__PROBLEM STATEMENT__.
Express the records as a two-column CSV with the headers input and output, one row per record, putting each record's text and its answer each in a quoted field with any line breaks turned into spaces. Begin at the line that contains "than (202, 1111)" and stop after the line that contains "stipulated (515, 181)".

__EXCERPTED DATA__.

======

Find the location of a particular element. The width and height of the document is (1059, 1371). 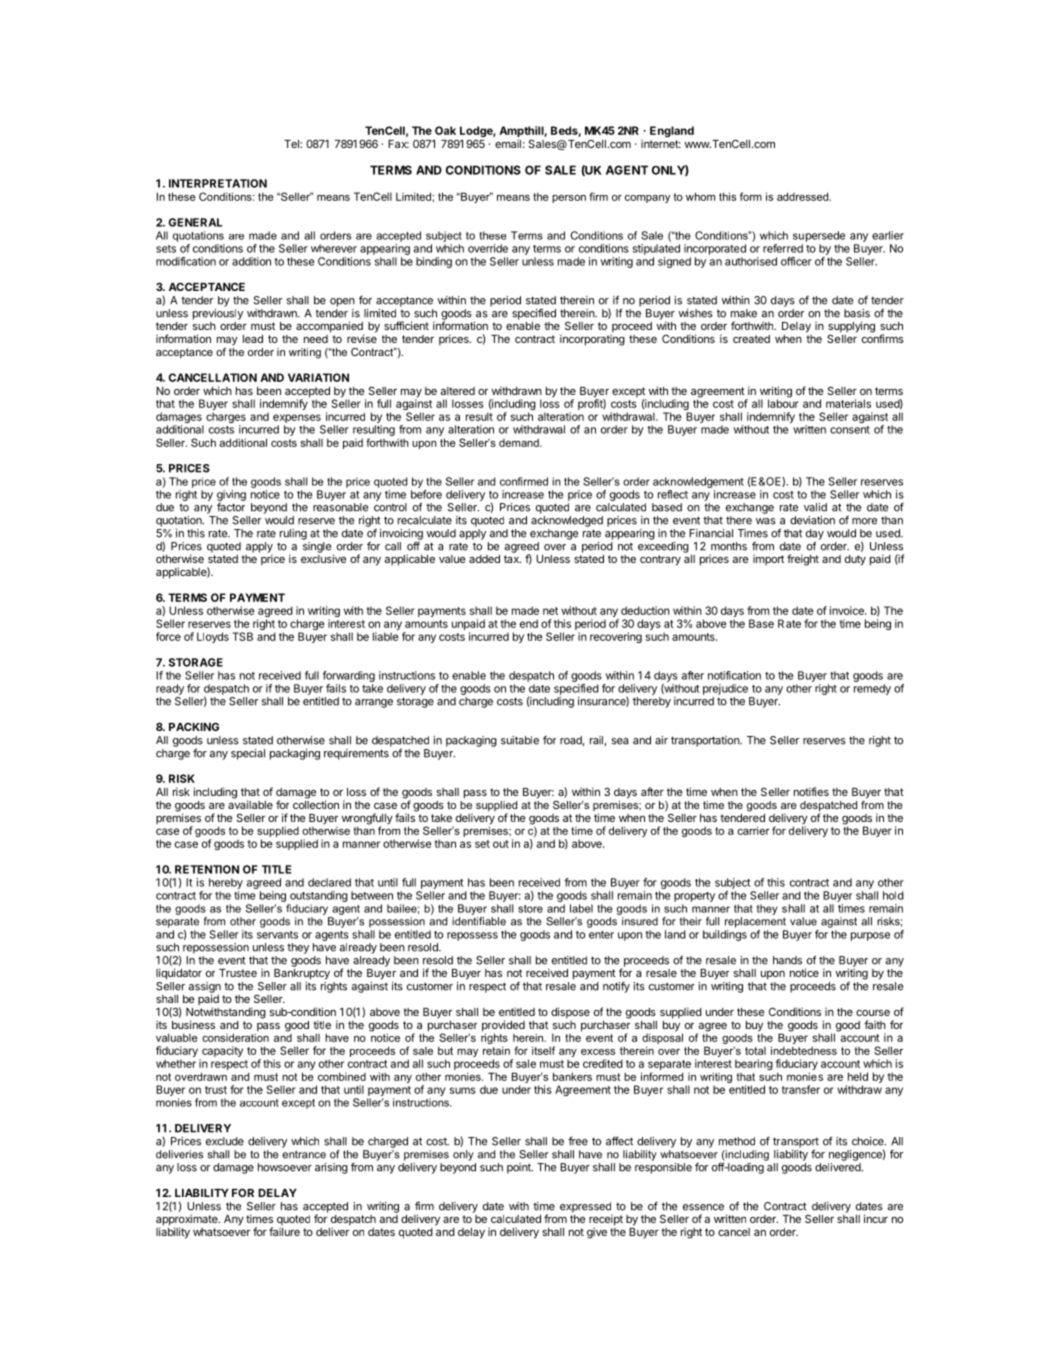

======

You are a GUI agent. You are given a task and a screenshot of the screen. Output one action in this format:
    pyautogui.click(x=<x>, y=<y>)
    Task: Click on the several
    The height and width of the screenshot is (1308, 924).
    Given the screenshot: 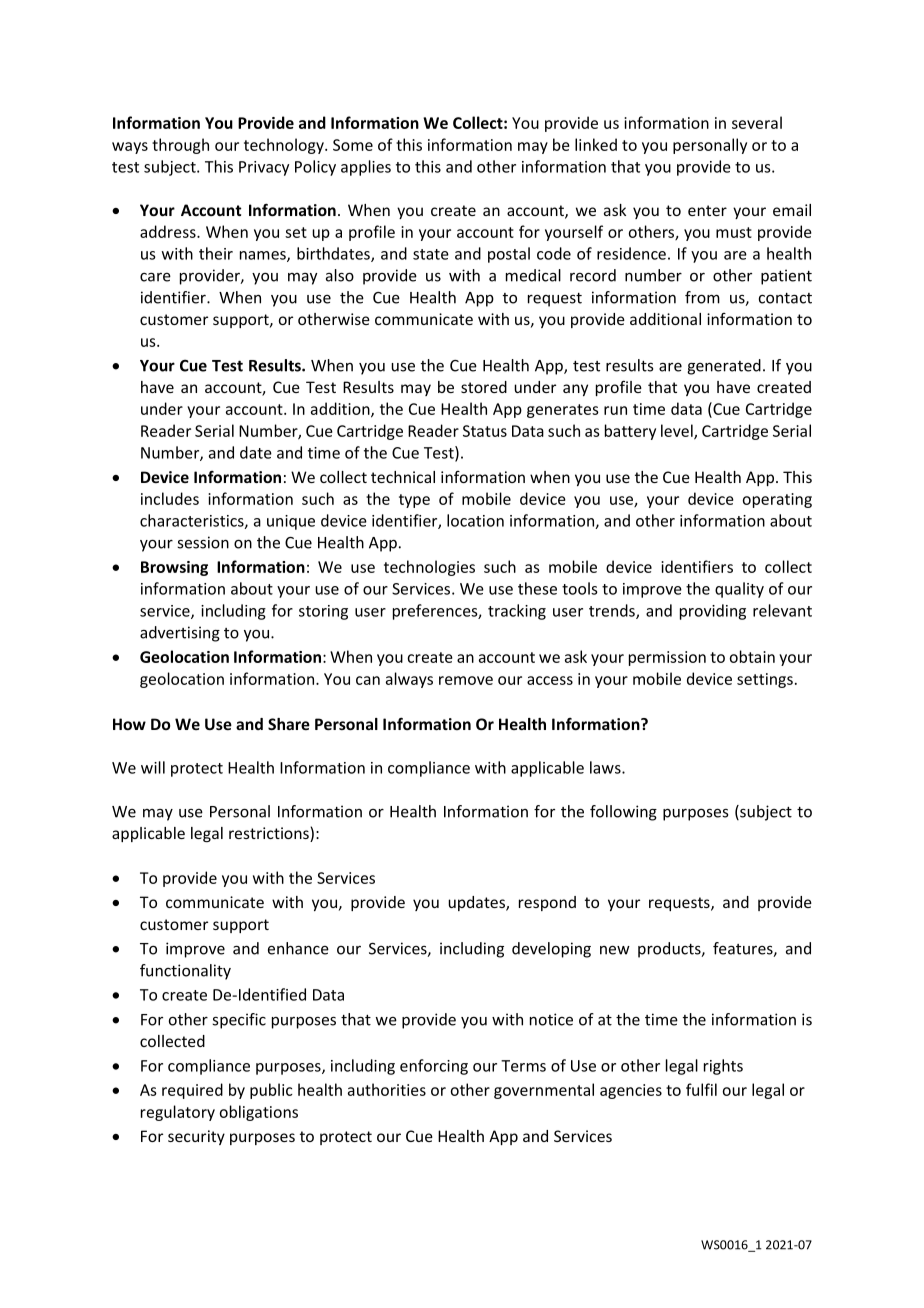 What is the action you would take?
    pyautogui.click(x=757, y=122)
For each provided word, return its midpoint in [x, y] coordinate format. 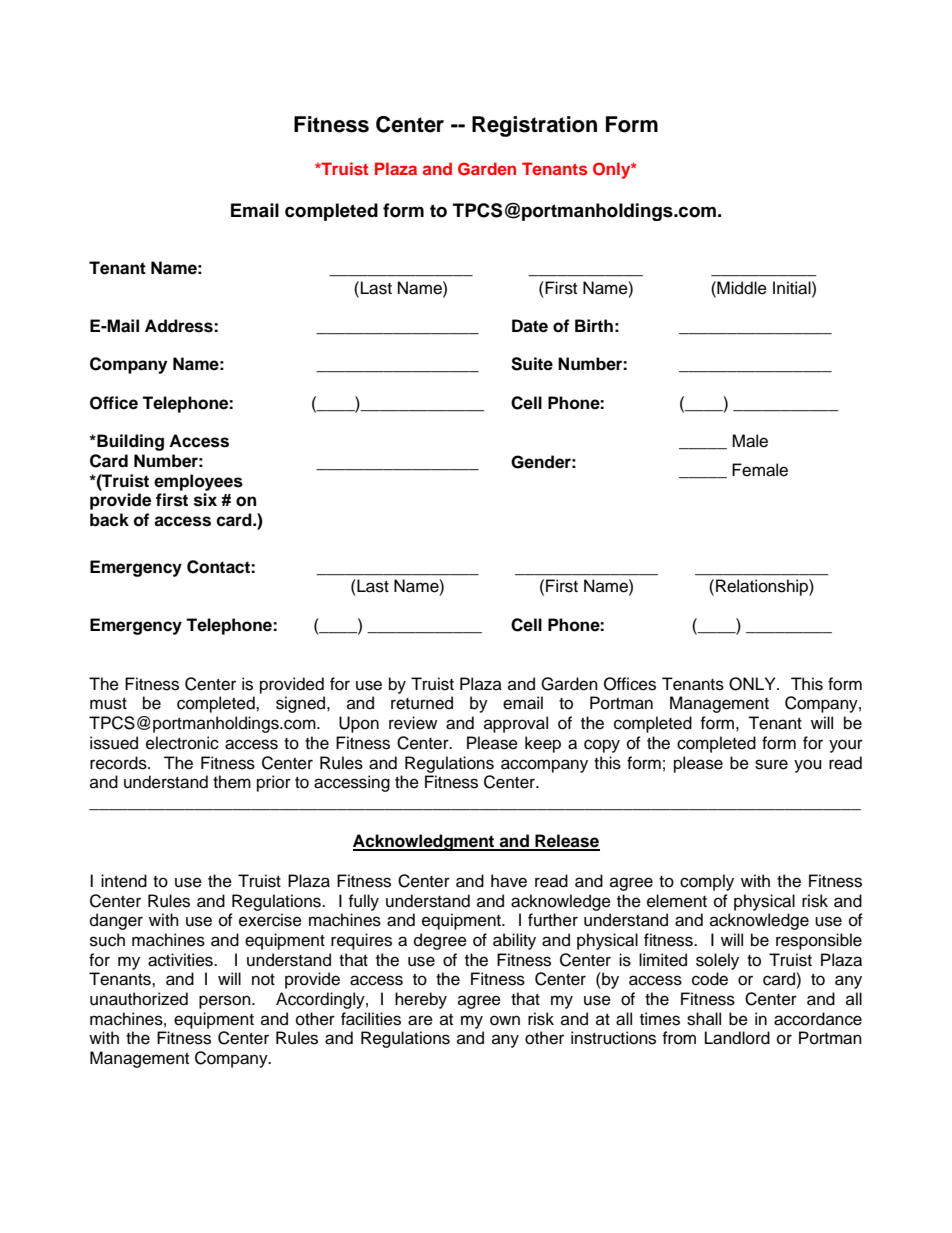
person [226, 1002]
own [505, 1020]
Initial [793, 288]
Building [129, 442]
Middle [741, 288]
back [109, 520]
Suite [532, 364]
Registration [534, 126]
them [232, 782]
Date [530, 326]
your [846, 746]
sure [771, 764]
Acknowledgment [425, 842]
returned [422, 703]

======

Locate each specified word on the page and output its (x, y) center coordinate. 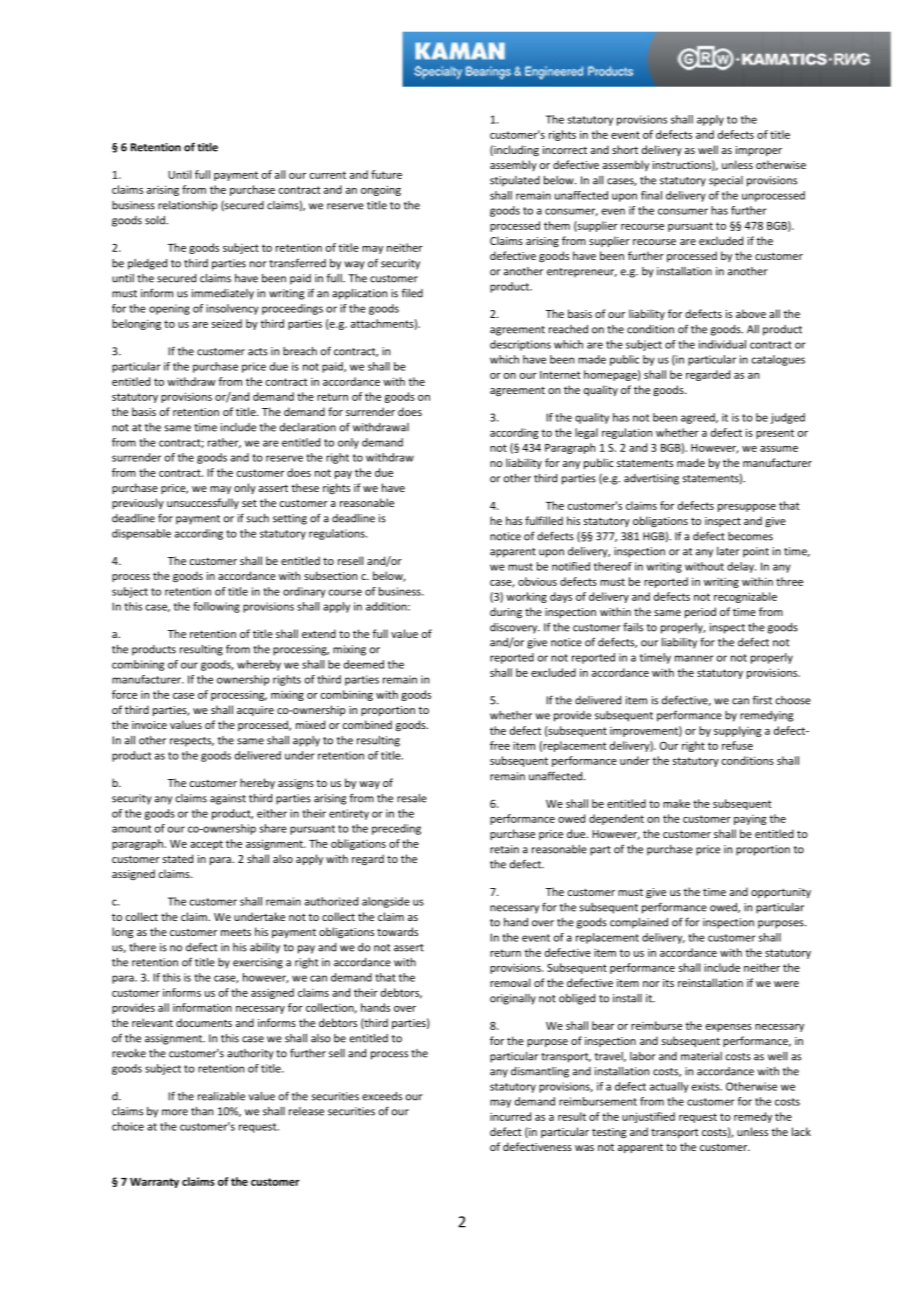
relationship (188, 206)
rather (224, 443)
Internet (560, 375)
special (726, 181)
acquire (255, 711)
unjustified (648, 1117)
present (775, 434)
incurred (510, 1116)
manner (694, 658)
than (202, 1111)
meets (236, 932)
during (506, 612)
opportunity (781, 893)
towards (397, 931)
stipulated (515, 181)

======

__SOLVED PROBLEM__.
input,output
"than","(202, 1111)"
"meets","(236, 932)"
"during","(506, 612)"
"opportunity","(781, 893)"
"towards","(397, 931)"
"stipulated","(515, 181)"